The documentation tooling ecosystem is not stable. MkDocs introduces breaking changes. New build systems emerge. Teams migrate from one generator to another. In this environment, a quality tool that is tightly coupled to a specific build engine creates a dangerous dependency: when the engine changes, the quality gate breaks, and projects are left without verification during the exact window when mistakes are most likely.

Zenzic is designed to be a Safe Harbor — a fixed, stable point that remains valid before, during, and after a build engine migration. This is not a coincidental feature; it is the core architectural commitment.

The implementation of this commitment is absolute engine-agnosticism:

  • Zenzic reads raw Markdown files and configuration as plain data. It never imports or executes a documentation framework.
  • Engine-specific knowledge (nav structure, i18n conventions, locale fallback rules) is encapsulated in adapters — thin, replaceable components that translate engine semantics into a neutral protocol. The Core never sees a MkDocsAdapter or ZensicalAdapter — it sees only a BaseAdapter that answers five questions.
  • Third-party adapters install as Python packages and are discovered at runtime via entry-points. Adding support for a new engine (Hugo, Docusaurus, Sphinx) requires no Zenzic release.

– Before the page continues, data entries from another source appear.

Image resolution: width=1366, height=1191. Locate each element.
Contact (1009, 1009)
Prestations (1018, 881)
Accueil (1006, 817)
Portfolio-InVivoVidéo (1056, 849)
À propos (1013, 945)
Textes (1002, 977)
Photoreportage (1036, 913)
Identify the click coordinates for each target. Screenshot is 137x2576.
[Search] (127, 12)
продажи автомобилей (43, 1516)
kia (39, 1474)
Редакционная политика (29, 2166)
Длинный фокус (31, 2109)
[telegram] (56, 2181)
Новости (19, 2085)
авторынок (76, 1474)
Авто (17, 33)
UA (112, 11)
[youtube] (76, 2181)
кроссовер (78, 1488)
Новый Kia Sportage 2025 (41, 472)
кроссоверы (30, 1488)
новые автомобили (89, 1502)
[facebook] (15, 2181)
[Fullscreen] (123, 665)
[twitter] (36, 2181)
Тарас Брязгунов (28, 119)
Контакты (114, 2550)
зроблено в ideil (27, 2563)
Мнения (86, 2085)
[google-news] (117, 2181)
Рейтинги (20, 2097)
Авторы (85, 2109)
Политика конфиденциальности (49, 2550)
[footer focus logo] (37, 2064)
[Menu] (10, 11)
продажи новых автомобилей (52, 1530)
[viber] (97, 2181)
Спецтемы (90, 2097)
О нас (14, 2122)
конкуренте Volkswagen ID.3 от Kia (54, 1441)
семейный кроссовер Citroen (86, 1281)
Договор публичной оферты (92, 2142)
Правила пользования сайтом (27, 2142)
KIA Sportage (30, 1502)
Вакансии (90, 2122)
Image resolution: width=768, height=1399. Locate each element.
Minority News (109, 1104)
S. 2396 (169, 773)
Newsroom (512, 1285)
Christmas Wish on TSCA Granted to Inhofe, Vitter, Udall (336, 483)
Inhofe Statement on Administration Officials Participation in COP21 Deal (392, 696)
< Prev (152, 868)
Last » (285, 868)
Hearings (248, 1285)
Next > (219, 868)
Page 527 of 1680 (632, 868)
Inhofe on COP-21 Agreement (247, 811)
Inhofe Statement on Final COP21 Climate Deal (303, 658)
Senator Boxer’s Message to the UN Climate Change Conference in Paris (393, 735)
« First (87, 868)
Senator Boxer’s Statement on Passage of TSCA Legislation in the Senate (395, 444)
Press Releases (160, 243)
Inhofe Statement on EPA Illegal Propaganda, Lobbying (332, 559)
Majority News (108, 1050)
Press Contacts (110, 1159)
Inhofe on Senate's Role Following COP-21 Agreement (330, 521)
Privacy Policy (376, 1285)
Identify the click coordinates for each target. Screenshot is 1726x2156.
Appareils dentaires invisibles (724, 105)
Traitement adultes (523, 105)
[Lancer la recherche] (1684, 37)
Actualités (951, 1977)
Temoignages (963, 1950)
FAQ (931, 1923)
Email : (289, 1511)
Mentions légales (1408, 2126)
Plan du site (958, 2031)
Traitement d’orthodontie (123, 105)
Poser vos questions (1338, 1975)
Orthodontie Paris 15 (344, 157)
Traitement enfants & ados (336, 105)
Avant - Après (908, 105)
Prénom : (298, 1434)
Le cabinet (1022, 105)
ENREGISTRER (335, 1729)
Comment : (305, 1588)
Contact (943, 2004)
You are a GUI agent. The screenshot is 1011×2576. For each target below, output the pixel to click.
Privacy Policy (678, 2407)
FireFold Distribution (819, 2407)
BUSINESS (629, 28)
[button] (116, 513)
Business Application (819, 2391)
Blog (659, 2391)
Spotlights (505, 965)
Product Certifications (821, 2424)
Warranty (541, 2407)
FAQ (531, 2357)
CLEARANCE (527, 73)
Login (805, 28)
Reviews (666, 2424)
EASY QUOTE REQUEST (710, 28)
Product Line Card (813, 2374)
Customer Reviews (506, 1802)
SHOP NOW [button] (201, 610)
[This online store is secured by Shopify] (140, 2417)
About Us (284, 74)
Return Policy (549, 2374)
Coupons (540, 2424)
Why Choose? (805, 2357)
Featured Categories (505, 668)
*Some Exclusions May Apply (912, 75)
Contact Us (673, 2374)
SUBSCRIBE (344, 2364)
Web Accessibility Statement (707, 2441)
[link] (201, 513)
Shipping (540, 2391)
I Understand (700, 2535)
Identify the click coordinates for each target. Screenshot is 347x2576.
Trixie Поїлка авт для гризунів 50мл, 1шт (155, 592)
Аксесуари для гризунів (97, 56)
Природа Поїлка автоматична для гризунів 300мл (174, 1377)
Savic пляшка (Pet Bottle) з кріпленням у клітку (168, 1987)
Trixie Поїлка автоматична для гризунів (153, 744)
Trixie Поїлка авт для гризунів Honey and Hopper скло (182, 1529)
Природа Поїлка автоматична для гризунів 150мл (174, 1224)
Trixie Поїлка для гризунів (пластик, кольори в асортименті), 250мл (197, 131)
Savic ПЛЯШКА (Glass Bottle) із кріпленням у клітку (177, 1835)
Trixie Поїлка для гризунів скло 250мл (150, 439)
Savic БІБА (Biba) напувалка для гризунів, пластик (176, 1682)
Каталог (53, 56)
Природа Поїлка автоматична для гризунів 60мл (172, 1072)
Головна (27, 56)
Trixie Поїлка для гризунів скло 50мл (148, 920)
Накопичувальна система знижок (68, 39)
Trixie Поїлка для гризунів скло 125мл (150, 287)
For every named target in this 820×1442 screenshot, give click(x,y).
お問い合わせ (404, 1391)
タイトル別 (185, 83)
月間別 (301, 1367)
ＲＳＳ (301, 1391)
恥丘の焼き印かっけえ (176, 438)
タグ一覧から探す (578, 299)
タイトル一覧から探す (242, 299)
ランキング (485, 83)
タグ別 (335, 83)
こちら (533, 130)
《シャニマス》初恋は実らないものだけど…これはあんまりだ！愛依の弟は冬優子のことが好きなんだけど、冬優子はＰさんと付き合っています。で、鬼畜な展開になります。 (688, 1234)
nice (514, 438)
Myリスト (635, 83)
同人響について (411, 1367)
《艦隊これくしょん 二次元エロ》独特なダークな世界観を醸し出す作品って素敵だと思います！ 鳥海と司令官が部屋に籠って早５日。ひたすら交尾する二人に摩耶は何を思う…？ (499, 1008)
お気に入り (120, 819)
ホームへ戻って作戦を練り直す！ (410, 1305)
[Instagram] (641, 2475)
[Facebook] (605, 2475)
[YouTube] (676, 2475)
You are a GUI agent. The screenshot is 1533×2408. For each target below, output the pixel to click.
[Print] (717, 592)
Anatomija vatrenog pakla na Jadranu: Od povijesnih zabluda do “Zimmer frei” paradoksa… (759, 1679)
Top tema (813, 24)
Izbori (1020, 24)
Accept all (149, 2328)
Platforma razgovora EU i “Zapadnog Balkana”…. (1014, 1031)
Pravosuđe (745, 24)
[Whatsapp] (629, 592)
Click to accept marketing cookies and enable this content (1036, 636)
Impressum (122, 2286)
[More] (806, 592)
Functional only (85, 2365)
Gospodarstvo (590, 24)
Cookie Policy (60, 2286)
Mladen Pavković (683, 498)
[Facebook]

The practical consequence: a project migrating from MkDocs to Zensical — or to Hugo, Docusaurus, or any future generator — can run zenzic check all continuously against both configurations simultaneously. A project that has not yet decided on a build engine can still validate its documentation quality today, using Vanilla mode with zero configuration.

Documentation ecosystems evolve constantly — build engines introduce breaking changes, configuration formats shift, plugin APIs are redesigned. Zenzic's position is intentionally conservative and user-protective:

  • Every supported engine receives the same level of validation fidelity.
  • Existing configuration files are validated as source contracts, not as runtime promises.
  • Unknown or future configuration keys are treated with tolerant parsing, not hard failures.

In practice, this means a team can defer migration decisions without losing quality gates. Zenzic keeps the verification layer alive while the ecosystem around it evolves.


The frictionless sentinel

A linter is only as good as its false-positive rate. When tools blindly raise errors, developers learn to ignore them — and a tool that is ignored provides no safety.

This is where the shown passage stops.